The cases detail a process of wartime innovation that that manifested itself as a series of organic, bottom-up procedures developed within the battalions and brigades fighting the insurgents. While the innovation process developed organically, that process drew upon information and enabling processes nested in a variety of sources outside the units themselves. Innovation occurred within the units through the fusion of the information and enabling processes that ultimately produced new organizational outputs. Basic capstone doctrinal grounding in military operations proved to be a fundamental building block for the innovation process. Previous experiences in Iraq and Afghanistan helped shape the innovation. Non-institutionally blessed sources of information on COIN theory and history were consciously drawn upon by units as they intellectually reoriented themselves towards full spectrum operations. A variety of digital domain platforms helped units freely pass information and lessons learned back and forth that helped the process and adaptation and innovation. The innovation produced new organizational capacities that shaped successful military operations across the spectrum of kinetic and non-kinetic operations to reduce insurgent-generated violence.

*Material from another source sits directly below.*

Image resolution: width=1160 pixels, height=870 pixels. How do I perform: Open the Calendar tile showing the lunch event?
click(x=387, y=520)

Wartime innovation in the cases studied here flowed from agile, flexible, decentralized organizations that featured flattened and informal hierarchical structures. Throughout their deployments, each of the units covered in the case studies demonstrated significant learning capacities that proved central to the innovation process. The cases present a picture of military organizations acting in ways that are contrary to the popularly accepted view that military organizations function as bureaucratically inclined, hierarchically structured organizations slow to respond to changes in the external environment. In the cases studied here, the exigencies of wartime produced very different organizational behavior.
While the execution of the battlefield innovation process happened within the units in this study, it would be a mistake to strictly characterize that process either as ‘bottom up’ or ‘top down’. The processes of wartime innovation in the units studied here did not result solely from factors within the unit, nor was the process solely prompted by top-down process featuring the articulation of a new military doctrine, whether created by forceful civilian intervention from above, or by dynamic senior military leadership at the headquarters level. The innovation process exhibited by the units in this article drew was dialectical in nature and drew upon a complex series of forces both from within and outside the units that fused together in ways to produce organically generated change – change that eventually ‘pulled’ tactical practice, institutional innovation and (finally) authoritative doctrinal pronouncements along behind it.

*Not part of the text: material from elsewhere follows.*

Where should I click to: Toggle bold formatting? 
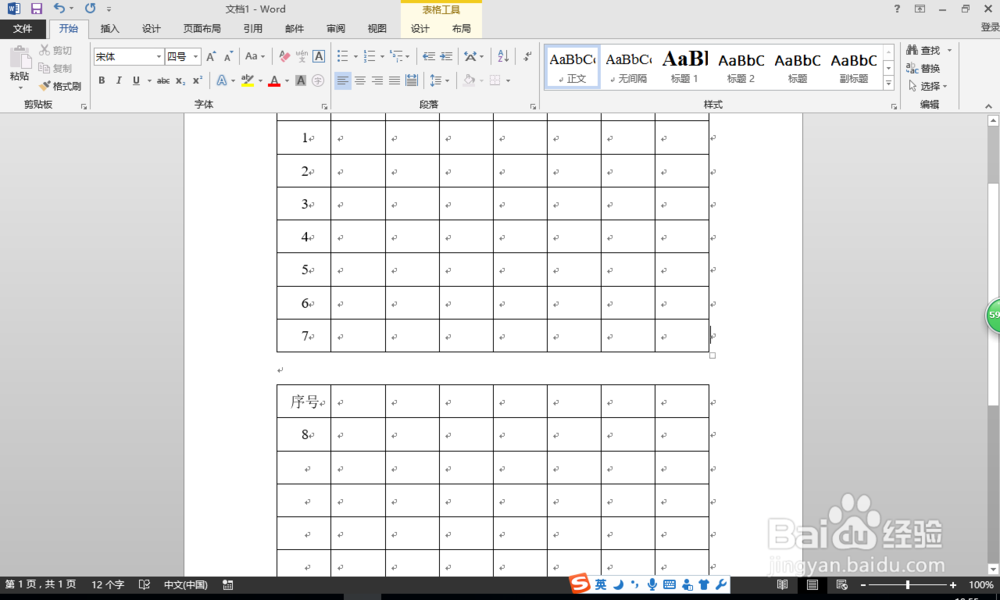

Established doctrinal processes as described in foundational capstone doctrine like the US Army’s FM 3.0 Operations provided a framework and common understanding for the units as they responded to the insurgency. The US Marine units also drew upon their established doctrine to help provide a framework to structure their COIN operations. All of the units in this study exhibited firm grounding in doctrinally bounded processes and applied those processes to the problem of COIN in Iraq. Instead of being hampered by rigid bureaucratic organizations, the wartime experiences of these units showed that networked, informal, and cross-functional organizations sprang up over the course of military operations, which fused disparate organizational elements, both military and civilian, into a synergistic whole applied in their COIN operations.51
Evidence from these cases suggests that certain American ground units (both Army and Marine Corps) in Iraq evolved into flexible, adaptive organizations taking advantage of twenty-first century human and technological capacities. The units in this study proved to be technologically advanced, complex organizations with a highly educated and trained workforce that embraced environmental complexity and searched for optimal solutions to operational problems. The organizations covered in this study did not satisfice – or take the path of least resistance – in their search for solutions to the tactical problems posed by the insurgency in Iraq.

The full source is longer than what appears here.